# Task description
Write out the portion of the article on the federal election deposit ruling, word for word, starting with "Marie-Danielle Smith" and going on through "the National Post.".

# Selected text
# # # # # # #

Liberals won't appeal court decision that struck $1,000 deposit requirement for federal election candidates

Rules remain in place to prevent so-called 'frivolous' candidates, including a requirement to gather signatures from riding residents

Minister of Democratic Institutions Karina Gould responds to a question during question period in the House of Commons on Parliament Hill in Ottawa on Friday, Feb. 3, 2017.THE CANADIAN PRESS/Sean Kilpatrick

Marie-Danielle Smith

November 27, 2017
3:48 PM EST

Filed under
Canadian Politics

OTTAWA — Candidates will no longer have to pay a $1,000 deposit to stand in federal elections.

Citing “openness and fairness,” democratic institutions minister Karina Gould said Monday the government will not appeal an Alberta court decision last month that found the requirement unconstitutional.

“My mandate letter commits me to improving our democratic institutions and restoring Canadians’ trust and participation in our democratic processes,” Gould said in a statement provided to the National Post.

“I do not believe that appealing the Court of Queen’s Bench of Alberta’s decision in Szuchewycz v. Canada would be in line with these commitments, and accordingly, the government of Canada will not appeal the court’s decision in this matter. As a result, prospective candidates will no longer have to pay a $1,000 deposit as part of their nomination requirements.”

The Alberta Court of Queen’s Bench made the ruling in October.

Kieran Szuchewycz had filed a statement of claim in November 2015 weeks after the last federal election, arguing that the deposit, though refundable, constituted a kind of wealth test because some individuals would have difficulty coughing up a grand.

“I agree that the potential to prevent a serious and impressive candidate from running in an election, due to the financial pressure a $1,000 deposit could create, is a real risk of the requirement,” Justice Avril Inglis concluded in a judgment Oct. 25.

# # # # # # #

# Given records

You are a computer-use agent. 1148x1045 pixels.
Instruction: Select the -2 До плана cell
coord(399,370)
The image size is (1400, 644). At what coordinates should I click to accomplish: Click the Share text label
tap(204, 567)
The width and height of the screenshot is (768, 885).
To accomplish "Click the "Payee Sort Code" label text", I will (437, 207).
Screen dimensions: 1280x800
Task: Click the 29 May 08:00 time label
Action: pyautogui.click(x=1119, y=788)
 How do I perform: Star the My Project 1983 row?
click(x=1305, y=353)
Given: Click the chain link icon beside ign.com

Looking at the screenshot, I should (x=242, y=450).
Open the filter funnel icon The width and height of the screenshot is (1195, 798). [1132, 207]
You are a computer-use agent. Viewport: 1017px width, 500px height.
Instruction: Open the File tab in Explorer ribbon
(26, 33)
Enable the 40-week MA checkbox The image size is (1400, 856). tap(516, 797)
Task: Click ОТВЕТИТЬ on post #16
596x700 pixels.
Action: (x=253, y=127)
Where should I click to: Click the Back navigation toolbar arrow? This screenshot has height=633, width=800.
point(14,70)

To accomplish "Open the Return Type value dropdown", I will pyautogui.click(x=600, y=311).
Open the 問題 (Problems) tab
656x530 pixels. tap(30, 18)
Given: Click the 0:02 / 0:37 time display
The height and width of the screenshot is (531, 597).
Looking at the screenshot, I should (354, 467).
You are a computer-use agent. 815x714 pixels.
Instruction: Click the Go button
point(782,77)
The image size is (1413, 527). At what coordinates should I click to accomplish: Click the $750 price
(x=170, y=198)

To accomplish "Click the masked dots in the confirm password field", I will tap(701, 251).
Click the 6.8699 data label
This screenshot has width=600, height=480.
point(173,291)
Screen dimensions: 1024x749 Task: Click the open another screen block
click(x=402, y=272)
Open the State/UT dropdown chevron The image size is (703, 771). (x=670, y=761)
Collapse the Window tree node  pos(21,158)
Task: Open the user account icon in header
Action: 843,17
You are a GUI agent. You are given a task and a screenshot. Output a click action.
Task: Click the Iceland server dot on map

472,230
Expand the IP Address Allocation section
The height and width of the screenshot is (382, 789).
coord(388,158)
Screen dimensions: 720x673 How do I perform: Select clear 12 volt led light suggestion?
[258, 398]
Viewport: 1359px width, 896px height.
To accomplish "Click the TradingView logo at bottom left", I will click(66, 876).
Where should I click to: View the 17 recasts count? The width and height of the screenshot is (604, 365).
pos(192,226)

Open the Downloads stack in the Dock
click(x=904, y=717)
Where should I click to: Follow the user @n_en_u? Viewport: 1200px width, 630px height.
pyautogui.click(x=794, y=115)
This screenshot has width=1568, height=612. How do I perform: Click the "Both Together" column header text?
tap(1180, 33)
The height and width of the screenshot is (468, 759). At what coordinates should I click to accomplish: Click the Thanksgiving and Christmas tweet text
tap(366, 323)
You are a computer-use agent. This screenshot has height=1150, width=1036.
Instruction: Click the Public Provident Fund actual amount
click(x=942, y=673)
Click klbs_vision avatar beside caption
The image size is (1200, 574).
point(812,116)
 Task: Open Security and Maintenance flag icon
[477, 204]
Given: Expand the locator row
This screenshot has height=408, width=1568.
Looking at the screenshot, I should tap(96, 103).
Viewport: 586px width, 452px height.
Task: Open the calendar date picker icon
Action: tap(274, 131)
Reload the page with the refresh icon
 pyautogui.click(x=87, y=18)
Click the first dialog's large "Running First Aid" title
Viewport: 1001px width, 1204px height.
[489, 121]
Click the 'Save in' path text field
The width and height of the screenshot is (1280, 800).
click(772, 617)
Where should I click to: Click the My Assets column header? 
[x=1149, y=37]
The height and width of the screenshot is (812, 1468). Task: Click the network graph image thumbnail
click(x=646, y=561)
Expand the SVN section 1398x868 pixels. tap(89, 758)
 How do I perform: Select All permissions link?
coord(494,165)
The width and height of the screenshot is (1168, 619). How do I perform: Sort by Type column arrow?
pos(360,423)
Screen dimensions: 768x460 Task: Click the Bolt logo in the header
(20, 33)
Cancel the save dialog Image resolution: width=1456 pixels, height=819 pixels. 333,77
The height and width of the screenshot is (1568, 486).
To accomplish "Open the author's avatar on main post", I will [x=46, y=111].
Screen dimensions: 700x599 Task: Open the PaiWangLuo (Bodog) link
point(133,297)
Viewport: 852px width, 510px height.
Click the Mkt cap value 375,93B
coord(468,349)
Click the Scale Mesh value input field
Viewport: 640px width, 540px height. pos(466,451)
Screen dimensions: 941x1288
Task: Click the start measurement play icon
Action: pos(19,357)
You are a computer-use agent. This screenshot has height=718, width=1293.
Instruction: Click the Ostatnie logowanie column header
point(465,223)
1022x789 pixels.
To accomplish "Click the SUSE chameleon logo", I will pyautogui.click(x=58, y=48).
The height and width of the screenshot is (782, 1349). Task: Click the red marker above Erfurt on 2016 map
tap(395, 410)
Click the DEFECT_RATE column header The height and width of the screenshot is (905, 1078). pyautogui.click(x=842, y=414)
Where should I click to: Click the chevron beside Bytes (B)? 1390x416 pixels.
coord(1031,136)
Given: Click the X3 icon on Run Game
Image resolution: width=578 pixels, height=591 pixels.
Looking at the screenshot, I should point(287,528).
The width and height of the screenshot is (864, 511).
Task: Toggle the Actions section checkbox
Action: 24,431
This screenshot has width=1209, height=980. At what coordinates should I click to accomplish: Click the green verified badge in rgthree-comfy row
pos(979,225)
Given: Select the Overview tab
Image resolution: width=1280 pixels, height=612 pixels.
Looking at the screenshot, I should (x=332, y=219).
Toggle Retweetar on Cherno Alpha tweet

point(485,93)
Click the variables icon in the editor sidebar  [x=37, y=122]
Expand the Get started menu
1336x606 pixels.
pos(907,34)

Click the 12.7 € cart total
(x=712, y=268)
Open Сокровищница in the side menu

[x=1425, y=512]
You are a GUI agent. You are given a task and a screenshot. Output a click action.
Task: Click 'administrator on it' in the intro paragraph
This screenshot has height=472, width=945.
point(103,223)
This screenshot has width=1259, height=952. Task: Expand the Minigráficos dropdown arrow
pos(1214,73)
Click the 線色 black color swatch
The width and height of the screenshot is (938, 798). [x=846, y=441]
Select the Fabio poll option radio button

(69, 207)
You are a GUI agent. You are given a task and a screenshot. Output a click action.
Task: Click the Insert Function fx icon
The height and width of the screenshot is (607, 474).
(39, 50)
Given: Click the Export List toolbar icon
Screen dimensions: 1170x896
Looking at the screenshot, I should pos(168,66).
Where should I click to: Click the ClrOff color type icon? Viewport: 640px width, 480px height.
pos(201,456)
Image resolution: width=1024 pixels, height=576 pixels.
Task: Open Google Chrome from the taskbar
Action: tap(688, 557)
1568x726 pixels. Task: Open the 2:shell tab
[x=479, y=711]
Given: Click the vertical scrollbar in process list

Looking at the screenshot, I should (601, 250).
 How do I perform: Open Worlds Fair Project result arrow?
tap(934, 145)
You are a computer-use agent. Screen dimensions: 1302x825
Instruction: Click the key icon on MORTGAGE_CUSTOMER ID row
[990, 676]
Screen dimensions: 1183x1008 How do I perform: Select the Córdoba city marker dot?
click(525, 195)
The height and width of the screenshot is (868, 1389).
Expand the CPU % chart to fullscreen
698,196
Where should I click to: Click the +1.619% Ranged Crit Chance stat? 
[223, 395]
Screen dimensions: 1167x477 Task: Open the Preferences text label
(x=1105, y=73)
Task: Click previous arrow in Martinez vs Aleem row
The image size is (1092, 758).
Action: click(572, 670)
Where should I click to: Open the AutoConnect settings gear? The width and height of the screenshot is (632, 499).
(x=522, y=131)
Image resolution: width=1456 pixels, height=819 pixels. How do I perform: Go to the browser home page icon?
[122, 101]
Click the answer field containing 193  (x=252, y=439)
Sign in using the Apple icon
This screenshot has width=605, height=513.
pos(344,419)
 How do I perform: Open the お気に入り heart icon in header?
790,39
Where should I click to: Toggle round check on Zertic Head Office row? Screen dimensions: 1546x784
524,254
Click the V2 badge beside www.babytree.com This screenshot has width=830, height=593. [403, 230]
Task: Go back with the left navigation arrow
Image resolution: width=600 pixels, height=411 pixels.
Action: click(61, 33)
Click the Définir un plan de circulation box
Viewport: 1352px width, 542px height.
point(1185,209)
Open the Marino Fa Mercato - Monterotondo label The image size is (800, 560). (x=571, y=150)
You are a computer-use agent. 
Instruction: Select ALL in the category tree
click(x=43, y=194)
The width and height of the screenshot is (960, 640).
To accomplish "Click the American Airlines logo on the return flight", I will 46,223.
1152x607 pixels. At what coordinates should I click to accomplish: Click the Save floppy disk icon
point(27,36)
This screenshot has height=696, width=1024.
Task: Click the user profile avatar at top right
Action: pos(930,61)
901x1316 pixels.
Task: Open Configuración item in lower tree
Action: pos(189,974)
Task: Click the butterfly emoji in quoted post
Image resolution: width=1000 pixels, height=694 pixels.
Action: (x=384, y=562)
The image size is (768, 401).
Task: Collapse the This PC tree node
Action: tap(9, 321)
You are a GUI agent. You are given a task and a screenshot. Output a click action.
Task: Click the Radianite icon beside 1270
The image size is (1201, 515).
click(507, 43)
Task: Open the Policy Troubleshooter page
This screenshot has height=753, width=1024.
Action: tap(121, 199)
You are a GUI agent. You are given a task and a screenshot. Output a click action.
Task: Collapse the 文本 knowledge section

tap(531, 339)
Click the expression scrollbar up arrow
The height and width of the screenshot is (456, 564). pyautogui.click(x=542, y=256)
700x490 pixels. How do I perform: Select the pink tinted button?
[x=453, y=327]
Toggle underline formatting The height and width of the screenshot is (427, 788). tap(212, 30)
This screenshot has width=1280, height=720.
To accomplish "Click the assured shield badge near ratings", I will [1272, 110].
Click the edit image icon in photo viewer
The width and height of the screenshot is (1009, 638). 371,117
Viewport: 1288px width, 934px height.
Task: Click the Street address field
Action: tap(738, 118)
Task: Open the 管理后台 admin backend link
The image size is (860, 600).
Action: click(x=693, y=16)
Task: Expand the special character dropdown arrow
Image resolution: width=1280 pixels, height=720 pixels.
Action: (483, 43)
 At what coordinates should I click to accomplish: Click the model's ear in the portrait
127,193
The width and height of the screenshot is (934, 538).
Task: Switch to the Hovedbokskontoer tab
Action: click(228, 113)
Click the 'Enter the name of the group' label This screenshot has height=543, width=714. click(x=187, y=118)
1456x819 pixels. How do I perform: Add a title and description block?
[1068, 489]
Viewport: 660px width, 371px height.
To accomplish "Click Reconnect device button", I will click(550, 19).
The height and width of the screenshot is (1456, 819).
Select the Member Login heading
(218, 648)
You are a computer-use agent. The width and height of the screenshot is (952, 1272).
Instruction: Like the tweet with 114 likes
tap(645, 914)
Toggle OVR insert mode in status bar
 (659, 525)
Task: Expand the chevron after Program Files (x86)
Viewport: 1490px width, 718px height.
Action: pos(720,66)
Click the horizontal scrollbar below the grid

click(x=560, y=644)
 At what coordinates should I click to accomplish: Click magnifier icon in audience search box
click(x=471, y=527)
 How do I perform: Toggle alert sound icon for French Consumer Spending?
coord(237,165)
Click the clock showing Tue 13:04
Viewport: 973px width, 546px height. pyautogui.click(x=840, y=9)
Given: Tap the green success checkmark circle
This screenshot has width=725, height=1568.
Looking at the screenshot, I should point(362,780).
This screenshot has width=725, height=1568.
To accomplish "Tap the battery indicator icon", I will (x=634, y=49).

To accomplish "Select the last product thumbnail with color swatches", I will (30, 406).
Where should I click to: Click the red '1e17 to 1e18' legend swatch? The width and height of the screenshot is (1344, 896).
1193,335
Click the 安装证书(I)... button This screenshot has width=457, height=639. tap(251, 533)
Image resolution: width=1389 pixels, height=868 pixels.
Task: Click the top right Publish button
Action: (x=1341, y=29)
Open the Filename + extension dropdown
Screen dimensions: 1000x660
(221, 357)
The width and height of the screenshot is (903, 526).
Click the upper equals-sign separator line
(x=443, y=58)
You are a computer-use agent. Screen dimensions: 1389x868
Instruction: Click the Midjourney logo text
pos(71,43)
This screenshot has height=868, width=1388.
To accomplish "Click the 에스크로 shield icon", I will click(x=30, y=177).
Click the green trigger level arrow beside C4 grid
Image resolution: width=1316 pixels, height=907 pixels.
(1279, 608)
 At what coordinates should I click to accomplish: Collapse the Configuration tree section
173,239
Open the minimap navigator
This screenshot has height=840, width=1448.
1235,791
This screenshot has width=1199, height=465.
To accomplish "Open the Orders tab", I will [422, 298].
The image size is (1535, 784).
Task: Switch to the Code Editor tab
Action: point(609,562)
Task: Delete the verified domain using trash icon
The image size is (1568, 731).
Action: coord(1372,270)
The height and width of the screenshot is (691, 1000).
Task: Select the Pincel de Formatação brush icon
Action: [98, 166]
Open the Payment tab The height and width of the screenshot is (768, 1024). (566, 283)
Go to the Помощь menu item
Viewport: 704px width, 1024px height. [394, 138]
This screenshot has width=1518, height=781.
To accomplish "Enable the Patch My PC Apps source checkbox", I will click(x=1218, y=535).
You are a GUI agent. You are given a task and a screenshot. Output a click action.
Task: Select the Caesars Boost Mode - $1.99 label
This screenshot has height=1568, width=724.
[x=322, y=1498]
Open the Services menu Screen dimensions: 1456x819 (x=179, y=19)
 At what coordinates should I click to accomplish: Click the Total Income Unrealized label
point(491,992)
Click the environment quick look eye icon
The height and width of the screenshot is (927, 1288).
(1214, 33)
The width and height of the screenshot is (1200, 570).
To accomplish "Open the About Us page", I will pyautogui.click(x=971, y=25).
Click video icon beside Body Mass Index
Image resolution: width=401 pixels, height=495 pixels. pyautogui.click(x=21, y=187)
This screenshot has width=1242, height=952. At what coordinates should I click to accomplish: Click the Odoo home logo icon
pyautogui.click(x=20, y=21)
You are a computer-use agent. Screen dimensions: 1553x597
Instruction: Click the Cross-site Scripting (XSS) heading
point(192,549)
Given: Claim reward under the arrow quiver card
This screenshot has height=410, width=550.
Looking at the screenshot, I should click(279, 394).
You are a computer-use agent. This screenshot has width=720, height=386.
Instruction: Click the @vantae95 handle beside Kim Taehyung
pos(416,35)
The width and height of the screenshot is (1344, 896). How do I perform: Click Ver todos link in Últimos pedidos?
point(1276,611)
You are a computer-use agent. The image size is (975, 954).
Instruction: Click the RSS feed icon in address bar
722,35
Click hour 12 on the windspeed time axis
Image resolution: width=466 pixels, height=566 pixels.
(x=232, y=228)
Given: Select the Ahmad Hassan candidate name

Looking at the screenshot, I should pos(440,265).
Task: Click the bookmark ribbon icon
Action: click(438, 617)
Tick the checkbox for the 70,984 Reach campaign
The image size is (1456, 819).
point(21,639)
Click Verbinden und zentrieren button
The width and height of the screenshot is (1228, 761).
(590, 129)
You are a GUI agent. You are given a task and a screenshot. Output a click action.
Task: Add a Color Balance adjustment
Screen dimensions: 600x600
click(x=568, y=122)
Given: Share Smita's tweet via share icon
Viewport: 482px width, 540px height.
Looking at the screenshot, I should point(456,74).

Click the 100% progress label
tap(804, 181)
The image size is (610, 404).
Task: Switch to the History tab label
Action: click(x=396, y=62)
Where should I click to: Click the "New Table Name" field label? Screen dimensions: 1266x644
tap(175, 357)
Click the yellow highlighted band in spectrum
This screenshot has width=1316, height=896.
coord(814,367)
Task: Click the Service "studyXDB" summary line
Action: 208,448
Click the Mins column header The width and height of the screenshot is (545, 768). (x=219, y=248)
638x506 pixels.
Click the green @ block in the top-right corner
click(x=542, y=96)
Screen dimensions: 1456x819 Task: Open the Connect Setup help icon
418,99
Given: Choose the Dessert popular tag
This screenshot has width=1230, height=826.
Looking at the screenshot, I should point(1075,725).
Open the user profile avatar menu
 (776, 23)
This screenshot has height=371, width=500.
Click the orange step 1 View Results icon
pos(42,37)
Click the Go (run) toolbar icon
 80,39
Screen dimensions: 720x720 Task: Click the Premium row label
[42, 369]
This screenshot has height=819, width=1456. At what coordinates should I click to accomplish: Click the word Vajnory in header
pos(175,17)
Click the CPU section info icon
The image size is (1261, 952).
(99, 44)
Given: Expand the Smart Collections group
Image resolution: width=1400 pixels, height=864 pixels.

# # # # # # #

# Reply
Marie-Danielle Smith

November 27, 2017
3:48 PM EST

Filed under
Canadian Politics

OTTAWA — Candidates will no longer have to pay a $1,000 deposit to stand in federal elections.

Citing “openness and fairness,” democratic institutions minister Karina Gould said Monday the government will not appeal an Alberta court decision last month that found the requirement unconstitutional.

“My mandate letter commits me to improving our democratic institutions and restoring Canadians’ trust and participation in our democratic processes,” Gould said in a statement provided to the National Post.